[PYTHON] Visualize the characteristic vocabulary of a document with D3.js

This time, I used D3.js for the vocabulary extracted from Aozora Bunko's work in the article Last time. Let's visualize it.

The completed demo application can be viewed from here. (If it doesn't look good, try reloading your browser)

Visualize text data

So far, focusing on the handling of text data, How to use feeds and Extracting topics of interest from a large number of documents by Basian classification Method and Extract characteristic vocabulary from documents using TF-IDF as an index ) I have explained how to do it.

As mentioned at the end of Last time, it is better to use the visualization library than to show the result extracted in this way as data like a character string. It is transmitted well.

Create data for display in D3.js

In the past, I made Interactive visualization demo using D3.js, but implemented the application in the same way [Heroku](https: //) Let's run it at www.heroku.com/).

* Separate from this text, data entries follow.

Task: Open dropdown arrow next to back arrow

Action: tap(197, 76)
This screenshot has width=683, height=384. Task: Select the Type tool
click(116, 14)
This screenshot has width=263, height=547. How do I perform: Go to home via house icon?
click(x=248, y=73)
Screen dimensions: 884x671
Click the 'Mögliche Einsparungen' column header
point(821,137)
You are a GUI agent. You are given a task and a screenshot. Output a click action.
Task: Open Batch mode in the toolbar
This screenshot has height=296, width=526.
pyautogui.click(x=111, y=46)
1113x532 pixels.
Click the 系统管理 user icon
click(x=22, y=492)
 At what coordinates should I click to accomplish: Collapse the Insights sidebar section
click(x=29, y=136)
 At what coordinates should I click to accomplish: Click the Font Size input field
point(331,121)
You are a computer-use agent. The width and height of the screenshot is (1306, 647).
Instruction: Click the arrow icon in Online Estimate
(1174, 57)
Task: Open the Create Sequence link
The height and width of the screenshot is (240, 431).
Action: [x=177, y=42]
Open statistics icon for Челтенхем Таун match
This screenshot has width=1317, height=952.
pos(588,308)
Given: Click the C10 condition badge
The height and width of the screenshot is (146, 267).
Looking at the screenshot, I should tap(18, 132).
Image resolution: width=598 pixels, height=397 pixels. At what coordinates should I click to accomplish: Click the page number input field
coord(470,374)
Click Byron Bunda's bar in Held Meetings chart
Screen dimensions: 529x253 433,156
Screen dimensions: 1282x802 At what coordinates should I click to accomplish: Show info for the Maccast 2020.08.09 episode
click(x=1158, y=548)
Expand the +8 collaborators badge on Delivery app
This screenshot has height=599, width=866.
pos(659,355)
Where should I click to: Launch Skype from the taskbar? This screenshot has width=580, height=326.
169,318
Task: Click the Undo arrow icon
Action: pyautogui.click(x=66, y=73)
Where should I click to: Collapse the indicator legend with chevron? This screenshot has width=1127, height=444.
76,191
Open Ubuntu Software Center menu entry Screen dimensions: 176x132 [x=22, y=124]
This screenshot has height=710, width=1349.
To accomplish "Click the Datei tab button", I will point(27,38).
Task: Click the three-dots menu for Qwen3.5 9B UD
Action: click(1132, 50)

First, the vocabulary group is used as a key, and its weight is expressed numerically.

require 'json'
require 'codecs'

def write_json_data(dic):
    """A function that writes the result to JSON"""
    arr = [] #Since we will create a two-dimensional vector in JSON, first prepare an array
    for k, v in dic.items():
        for w, s in v:
            #Add to the array while adjusting the score appropriately
            arr.append([w, str(round(s * 10000 + 100, 2))])

        #When converting a dictionary containing Japanese into JSON in Python
        #Ensure like this_If ascii is set to False, it will not be garbled
        hash = json.dumps({'values': arr},
                          sort_keys=True,
                          ensure_ascii=False,
                          indent=2,
                          separators=(',', ': '))
                          #Clarify the separator and make it a beautiful JSON

        #To output the file codecs.with open
        f = codecs.open(os.path.join(output_dir, k),
                            "w", "utf-8")
        f.write(hash) #Export
        f.close() #Close properly

The generated JSON looks like this when only the beginning is displayed

{
  "values": [
    [
      "Back view",
      "199.26"
    ],
    [
      "Peculiar",
      "299.26"
    ],

In this way, it becomes a two-dimensional array with an array of keys and values inside the array.

Visualize with D3.js

To be honest, I'm not very good at JavaScript, so I'd like to ask for guidance from experts. I will write it with the goal of being able to display it for the time being.

//Add a node
var svg = d3.select("body")
  .append("svg")
  .attr("width", width + margin.left + margin.right)
  .attr("height", height + margin.top + margin.bottom)
  .append("g")
  .attr("transform", "translate(" + margin.left + "," + margin.top + ")");

  //JSON data binding
  d3.json('../json/novel_name.json', function(error, data) {
    data.values.forEach(function(d) {
      d.word = String(d[0]); //Key
      d.score = d[1]; //value
    });
  force
    .nodes(data.values)
    .start();

  var node = svg.selectAll("g.node")
    .data(data.values)
    .enter()
    .append("g")
    .attr("class", "node")
    .call(force.drag);
  //Determine the size of the circle based on the value
  //Also, the color is changed according to the value.
  node.append("circle")
    .attr("r", function(d) { return d.score * .1; })
    .attr("opacity", .67)
    .attr("fill", function(d){
      if (d.score <= 300) {
        return "#449944"
      } else if (d.score > 300 && d.score <= 500) {
        return "#33AA33"
      } else if (d.score > 500 && d.score <= 750) {
        return "#22CC22"
      } else if (d.score > 750 && d.score <= 1000) {
        return "#11DD11"
      }
    });
  //Add vocabulary and its values
  node.append("text")
    .text(function(d){ return d.word; })
    .attr('fill', '#fff')
    .attr('font-size', 24)
    .attr('dx', -16)
    .attr('dy', -5);
  node.append("text")
    .text(function(d){ return d.score; })
    .attr('fill', '#fff')
    .attr('dx', -25)
    .attr('dy', 15);
  //Directing
  force.on("tick", function() {
    node
    .attr('transform', function(d) {
      return 'translate('+ Math.max(20, Math.min(width-20, d.x)) + ','
        + '' + Math.max(20, Math.min(height-20, d.y)) + ')'; }); 
  });
})

Completion of demo application

Then git push to Heroku and you're done.

heroku create myapp
git push heroku master
heroku open

D3.js demo application http://d3js-data-clips.herokuapp.com/

Summary

This time, I visualized the features obtained using D3.js and moved it on Heroku.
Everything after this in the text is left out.